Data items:
━━━━━━━━━━━━━━━━━━━━
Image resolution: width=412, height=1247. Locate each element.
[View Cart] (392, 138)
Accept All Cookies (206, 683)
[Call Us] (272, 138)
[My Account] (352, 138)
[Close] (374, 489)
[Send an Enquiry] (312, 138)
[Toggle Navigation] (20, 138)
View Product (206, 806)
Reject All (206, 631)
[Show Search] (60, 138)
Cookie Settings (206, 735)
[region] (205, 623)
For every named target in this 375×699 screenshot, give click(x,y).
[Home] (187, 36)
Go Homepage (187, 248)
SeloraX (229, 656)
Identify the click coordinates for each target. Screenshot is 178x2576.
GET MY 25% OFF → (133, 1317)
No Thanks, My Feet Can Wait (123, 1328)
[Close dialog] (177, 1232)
━━━━━━━━━━━━━━━━━━━━
- **Action item**: The number of lines in the data that contain the word "target" is all that should be stated.

- **Answer for this exercise**: 2